Ask Slashdot: Verifying Security of a Hosted Site? 182
edi_guy writes "I'm getting ready to launch a small commercial website that will contain customer information in a MySQL database that will be run by a web-hosting service. While I have good experience with SQL databases from a programming point of view, I'm not an expert on securing them. Given all of the publicity around break-ins and data theft on a seemingly daily basis, it seems prudent to review this now rather than later. What are suggestions on resources that would help verify that both myself and my hosting service are following best practices on securing a database backed website?"
There is much to do to secure a MySQL db. (Score:2, Interesting)
1. Do not use the MySQL root pass as the application password. Do not use the root user as your application user.
2. Setup an application specific id and only give it SELECT, UPDATE, DELETE for the specific tables of the application or to the application schema only.
3. Passwords for these ids must be 15 chars long
4. DB Passwords stored in application files must have the correct ACLs.
5. Learn how to use the creation of the user id to lock the db for access only from the application server. For example if your app server is at 192.168.0.4 then the application user would be applicationuser@192.168.0.4. This 'locks' the db from only accepting traffic from the server listed. If the db is colocated with the app server, then specify the user like this - applicationuser@localhost. Also assuming you need to login to the DB server to do maint then your root user would be root@localhost. This would force you to have localhost access before you could login as root.

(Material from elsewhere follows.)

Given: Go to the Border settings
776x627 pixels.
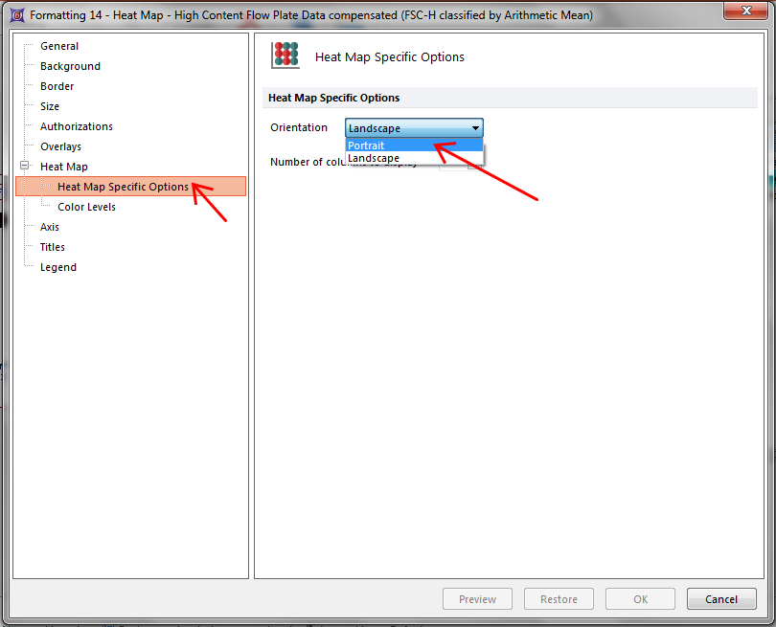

6. Use a Object Relational Mapping technology to front the DB, thus preventing SQL injection attacks. If you must script, NEVER EVER concatenate SQL. If no ORM is availble, use whatever languages parameterized SQL scheme.
There is probably more here, but this should give you a fairly good start.
Good luck
Re:contract some guys (Score:5, Interesting)
Not a bad component to have a pen tester come in. You might want to start however by working through a hardening guide like the ones available over at the Center for Internet Security. They are very detailed, easy to follow, and do an excellent job of security your target. Test in development first though as it is too secure in a lot of cases and will kill needed functionality.
Once you've accomplished that have a pen tester look things over and see if its secure. Then put in logging and monitoring, ensure your security controls don't change and that you aren't seeing suspicious activity in the logs.
In terms of evaluating the hosting company, it depends on how open they will be with you. See if they have audit results from PCI or SAS70 and request them. See if they have pen test results available for you as well. Check and make their encryption looks reasonable, are they using SSL etc. Ask their security staff basic questions and see how knowledgeable they are. Request references with highly audited customers to see what they think.
That should keep you busy for a little bit.